# 2019 OVBA Opens



## rangervs81 (Feb 9, 2007)

4/13/19 (sat.) Mosquito, St.Park Ramp 8:00-4:00
6/8/19 (sat.) Berlin, German Church Ramp (must be TBF member) Times TBA.
6/9/19 Milton, Point View Ramp 6:00-2:00
$50 entry, you can fish alone, registration closes 15 min. before start times.


----------



## BASSINONE (Oct 24, 2013)

would love to fish skeeter on 4/13, but lakes trail has an open on portage same day.


----------



## Bassbme (Mar 11, 2012)

TBF member?


----------



## lakeslouie (Jan 11, 2006)

Bassbme said:


> TBF member?


It's a team Open for OBF/TBF Members. June 8th at Berlin. At stake is obviously the prize money but also a berth to the National Semi-Finals held this year at the Detroit River. That is huge cause you can bypass the State Championship held at Ohio River Gallipolis this year. The thing I like about OBF/TBF/FLW is that you can't buy your way in.

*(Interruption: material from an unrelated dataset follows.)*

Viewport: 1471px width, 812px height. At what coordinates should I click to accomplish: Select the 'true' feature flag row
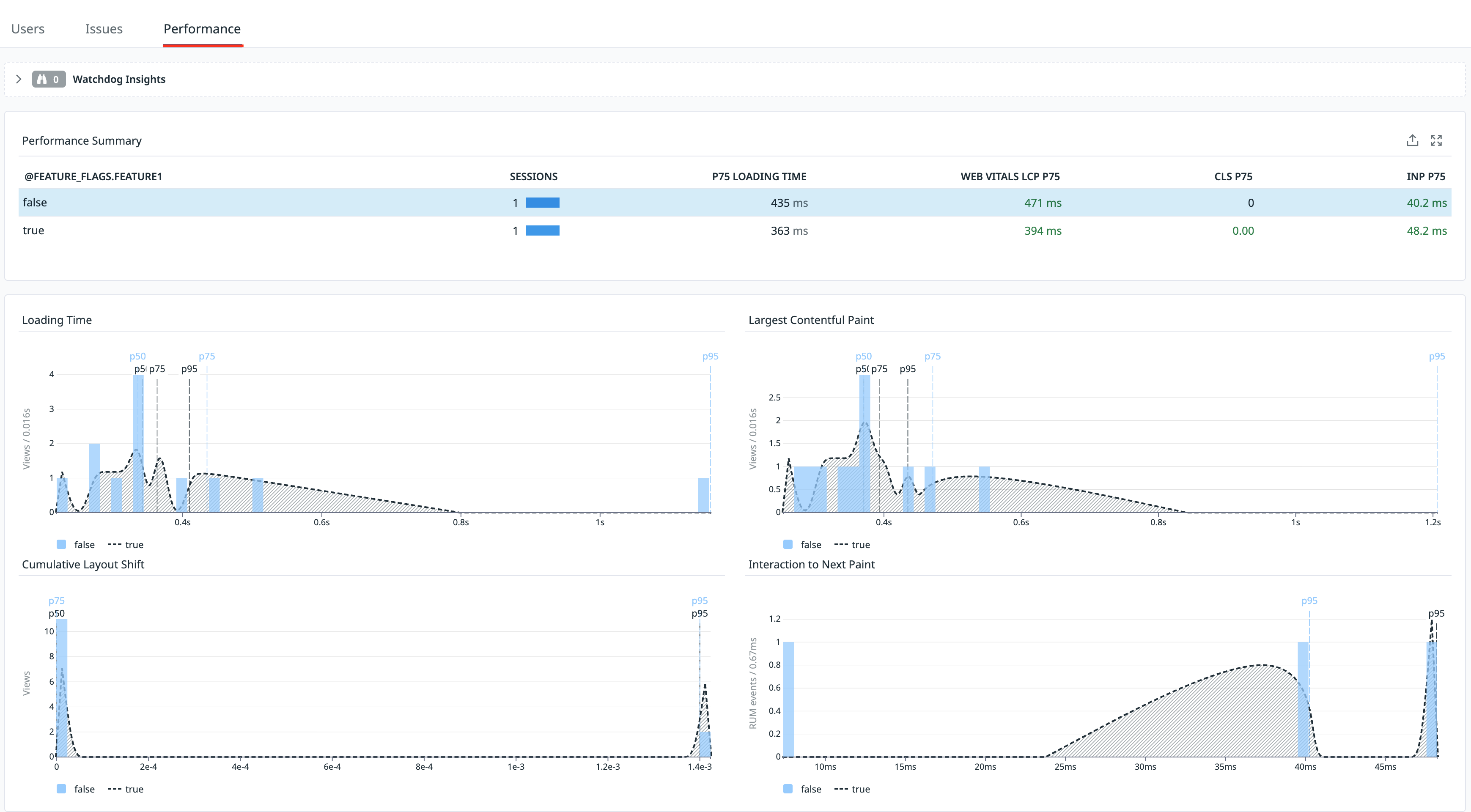point(34,230)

You have to earn it by actually catching fish. It's the purest "grassroots" organization out there, and it all starts with your local affiliated bass club. Hope that helps.
Here is a link for NE Ohio clubs: http://www.ohiobassfederation.com/regions/region-3/
http://www.ohiobassfederation.com/tournaments/obftc/


----------



## rangervs81 (Feb 9, 2007)

Just a reminder, OVBA open 4/13/19 Mosquito St. Park Ramp 8:00-4:00


----------



## rizzman (Oct 25, 2007)

rangervs81 said:


> Just a reminder, OVBA open 4/13/19 Mosquito St. Park Ramp 8:00-4:00


I'LL BE THERE.


----------



## rangervs81 (Feb 9, 2007)

rizzman said:


> I'LL BE THERE.


thanks


----------



## rangervs81 (Feb 9, 2007)

rangervs81 said:


> 4/13/19 (sat.) Mosquito, St.Park Ramp 8:00-4:00
> 6/8/19 (sat.) Berlin, German Church Ramp (must be TBF member) Times TBA.
> 6/9/19 Milton, Point View Ramp 6:00-2:00
> $50 entry, you can fish alone, registration closes 15 min. before start times.

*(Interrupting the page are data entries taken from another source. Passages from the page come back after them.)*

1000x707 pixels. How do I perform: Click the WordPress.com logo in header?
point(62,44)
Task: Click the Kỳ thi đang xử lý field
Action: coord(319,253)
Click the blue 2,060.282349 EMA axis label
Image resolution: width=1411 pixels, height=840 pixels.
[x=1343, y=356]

Just a reminder, OVBA Open Milton, Point View Ramp 6:00-2:00


----------



## Bwise (Sep 20, 2014)

Just to make sure...
No membership required for this, right?


----------



## hopin to cash (Sep 14, 2010)

The Sunday June 9th OVBA tournament at Milton is open to all there is no membership. Good Luck to all and safe fishing...


----------



## Bwise (Sep 20, 2014)

Thanks!


----------



## tubejig (Apr 5, 2010)

rangervs81 said:


> Just a reminder, OVBA Open Milton, Point View Ramp 6:00-2:00


Any report on Saturday's result?


----------